A National Journal report is generating a lot of attention this week, documenting what many of us perceived to be true — the media has shifted its attention “away from coverage of unemployment in recent months while greatly intensifying their focus on the deficit.”
The Atlantic‘s Derek Thompson offers an explanation as to why this is.
On Capitol Hill, any trace of job-oriented stimulus has melted with the winter snow. Instead, the city’s hot for deficit reduction, and the press has caught the fever.
Articles mentioning unemployment have plummeted nearly 70 percent since last summer, while articles mentioning the deficit have doubled over the same time, according to a National Journal report.
Is this pernicious Beltway loopism? Maybe. But more likely it’s the inevitable result of an election that punished stimulus-happy Democrats and opened the doors wide for Republicans who promised to focus with maniacal intensity on the deficit.

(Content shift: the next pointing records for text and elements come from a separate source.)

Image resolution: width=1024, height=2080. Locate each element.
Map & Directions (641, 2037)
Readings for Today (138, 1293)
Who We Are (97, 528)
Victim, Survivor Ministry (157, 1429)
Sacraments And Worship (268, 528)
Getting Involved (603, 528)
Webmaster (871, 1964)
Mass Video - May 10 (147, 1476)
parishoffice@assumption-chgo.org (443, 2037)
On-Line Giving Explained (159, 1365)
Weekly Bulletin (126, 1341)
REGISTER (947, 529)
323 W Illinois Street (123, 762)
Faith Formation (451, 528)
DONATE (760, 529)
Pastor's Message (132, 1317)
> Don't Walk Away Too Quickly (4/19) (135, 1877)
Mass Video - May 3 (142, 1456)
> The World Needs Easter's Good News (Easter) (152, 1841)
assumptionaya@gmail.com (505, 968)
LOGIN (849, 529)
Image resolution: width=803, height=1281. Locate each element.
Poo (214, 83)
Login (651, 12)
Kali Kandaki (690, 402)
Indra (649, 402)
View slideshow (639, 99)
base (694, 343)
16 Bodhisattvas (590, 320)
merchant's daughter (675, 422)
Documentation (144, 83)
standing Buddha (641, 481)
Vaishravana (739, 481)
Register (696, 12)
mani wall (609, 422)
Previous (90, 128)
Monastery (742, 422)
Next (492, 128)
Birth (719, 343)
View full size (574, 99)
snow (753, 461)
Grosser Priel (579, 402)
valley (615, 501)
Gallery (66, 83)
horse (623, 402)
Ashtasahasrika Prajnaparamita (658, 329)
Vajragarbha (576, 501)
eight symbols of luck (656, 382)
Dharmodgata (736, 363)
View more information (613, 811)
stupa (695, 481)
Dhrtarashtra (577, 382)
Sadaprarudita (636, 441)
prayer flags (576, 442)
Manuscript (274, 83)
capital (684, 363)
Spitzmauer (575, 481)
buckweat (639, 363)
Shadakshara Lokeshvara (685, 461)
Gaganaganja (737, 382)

The 2010 election reshaped Congress, the Congress reshaped the jobs-and-deficit debate, and press coverage shifted to the deficit.
I agree with that last point about news outlets following the lead of policymakers. Indeed, there’s a degree of common sense at play — the media isn’t covering unemployment because policymakers aren’t focused on unemployment. This is nearly always how news organizations cover current events, with reporters cover what’s going on, not what’s failing to go on. As Thompson put it, “[I]t’s hard to blame the media too much for resisting to write feverishly about nonexistent efforts to fix a static unemployment problem.”
That’s true, but it’s also problematic. It’s partly why Greg Sargent calls this the “Beltway Deficit Feedback Loop” — politicians prioritize the deficit over job creation, which leads the media to prioritize the deficit over job creation, which encourages politicians to prioritize the deficit over job creation even more.
What I disagree with is the notion that Republican “promised to focus with maniacal intensity on the deficit” during the last election cycle. Indeed, I’d argue that’s largely backwards. GOP candidates had several areas of emphasis leading up to the midterms, but one of the most common refrains was, “Where are the jobs?” For many Republicans, the promise was to “focus with maniacal intensity” on unemployment, which was largely responsible for such dramatic GOP gains.
Had Republicans let the public know they’d shift the focus “with maniacal intensity” away from job creation, the GOP probably wouldn’t have done nearly as well.